Chunking also doesn't fully solve the token efficiency problem. While you can fit more "documents" in a context window, you still risk including irrelevant information within chunks, and the semantic boundaries created by chunking may not align with natural knowledge boundaries about entities.
We chose to focus our analysis on document-level metrics as they provide a clearer picture of how knowledge naturally clusters. However, practitioners should consider how their chunking strategy might affect these patterns. The choice of chunking approach - whether by fixed token count, semantic boundaries, or maintaining document integrity - can significantly impact both retrieval effectiveness and entity coverage.
Multi-Entity Queries
Most practical business queries involve understanding relationships between multiple entities simultaneously.

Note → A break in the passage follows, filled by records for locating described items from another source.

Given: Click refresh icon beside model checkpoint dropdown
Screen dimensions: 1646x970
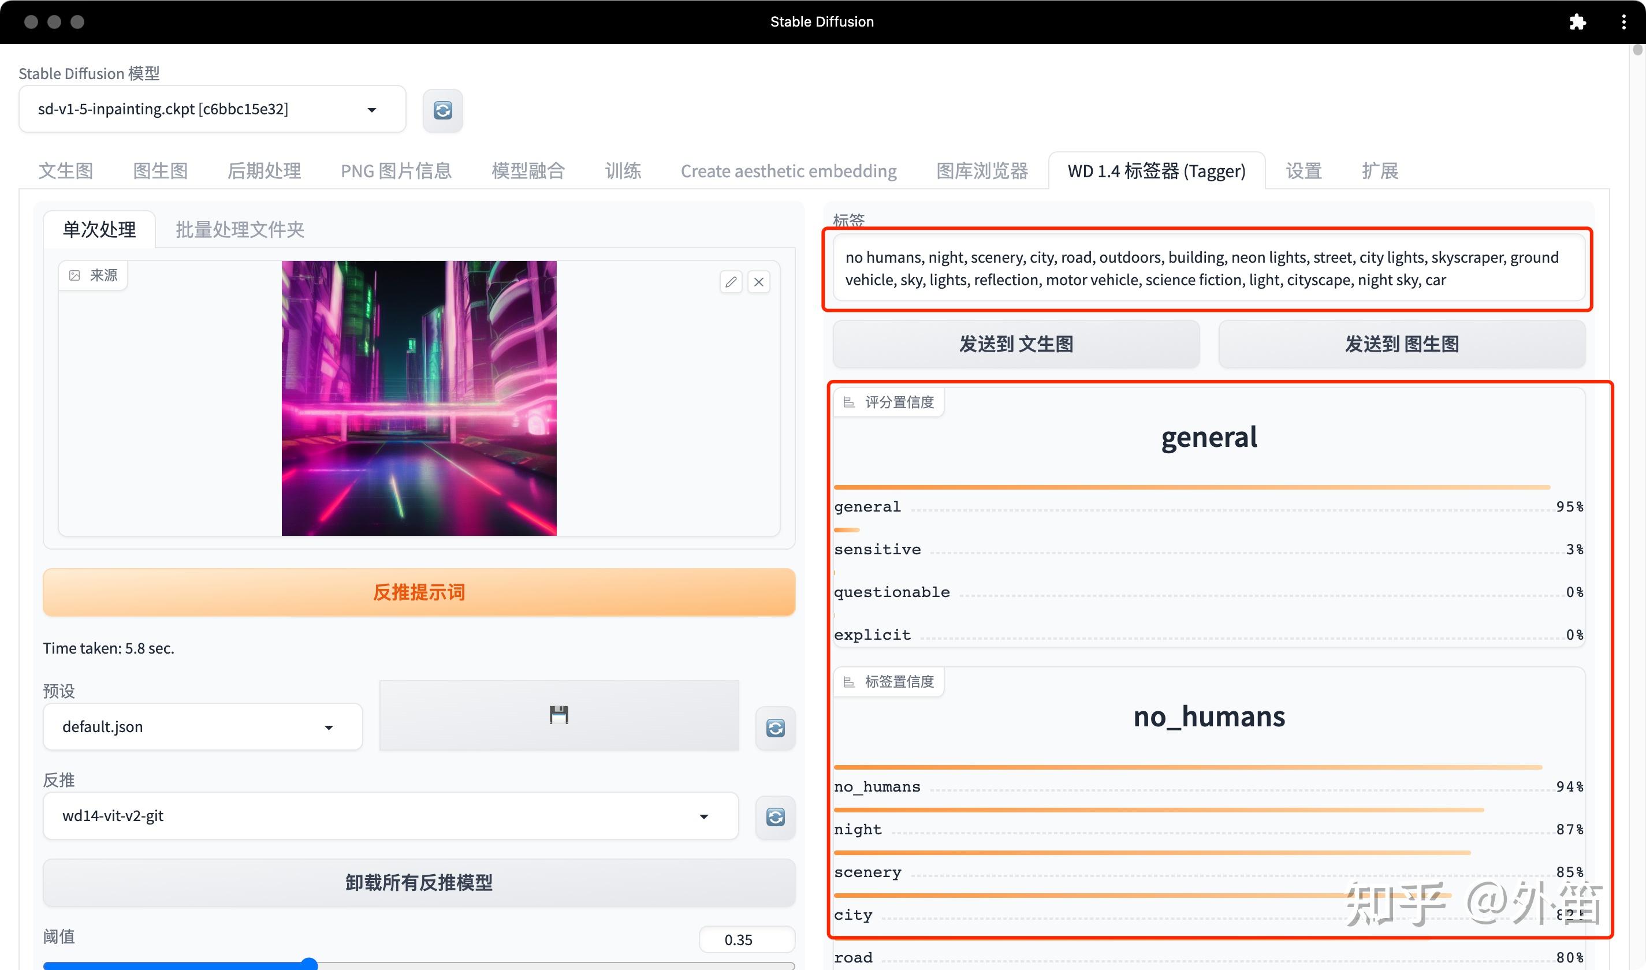Looking at the screenshot, I should (443, 110).
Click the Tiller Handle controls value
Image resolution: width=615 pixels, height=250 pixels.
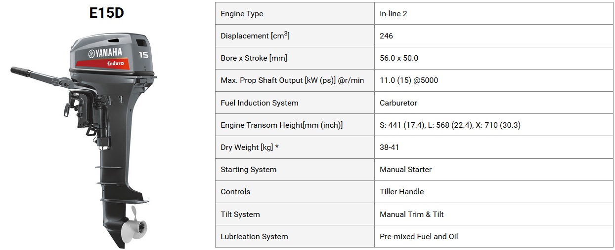[401, 192]
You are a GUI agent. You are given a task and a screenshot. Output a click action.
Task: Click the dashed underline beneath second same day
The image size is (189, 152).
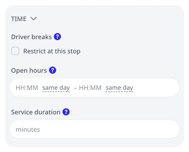coord(119,92)
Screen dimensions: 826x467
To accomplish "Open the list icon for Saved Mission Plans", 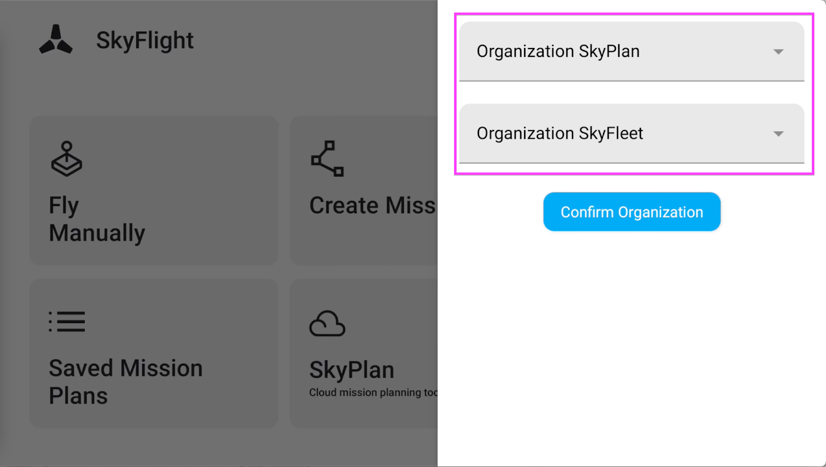I will [x=67, y=321].
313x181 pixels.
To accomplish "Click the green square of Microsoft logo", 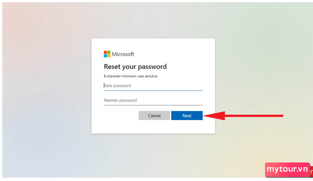I will (109, 52).
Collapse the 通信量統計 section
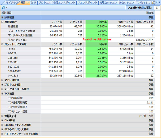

While our analysis has focused on single-entity RAG performance, it's important to acknowledge that real-world usage often requires retrieving information about several interrelated entities.
This multi-entity reality affects RAG's scalability in two key ways. First, when retrieving documents for multiple entities, there's often overlap in the relevant documents. Our analysis shows that related entities frequently share documentation context - for instance, projects within the same department or team members working on related initiatives. This document overlap can help mitigate the potential explosion of context window usage.
However, in cases where there's minimal document overlap between queried entities, the total document retrieval load grows roughly linearly with the number of entities. This can push up against context window limits more quickly than our single-entity analysis might suggest.
The below scatter plots show how the most well documented topics often overlap (Fig 2, right), but that we see much sparser density in the smaller entities.
The practical implication is that while RAG is sufficient for most single-entity queries, teams should carefully consider their typical query patterns when designing their system. For workflows heavily focused on understanding relationships between many entities, selective pre-processing of highly-connected (highly documented) entities may be warranted.
Documents per Entity
A good indication for the sprawl of an Entity is the number of documents associated with said Entity. However, the Fact efficiency of each Document can either mitigate or exacerbate the ‘entropy’ of the entity
- For Example, an Entity with 100 associated docs could get 95% Fact coverage from a single Document if it was extremely Fact dense
- More on the Fact density of Documents below
Facts Per Document
Facts within Documents are more normally distributed than the other distributions we’ve observed, but still highly skewed. When combined with the pattern of Documents per Entity, we observe the inverse super-exponential distribution of Fact coverage across Entities (Fig 1).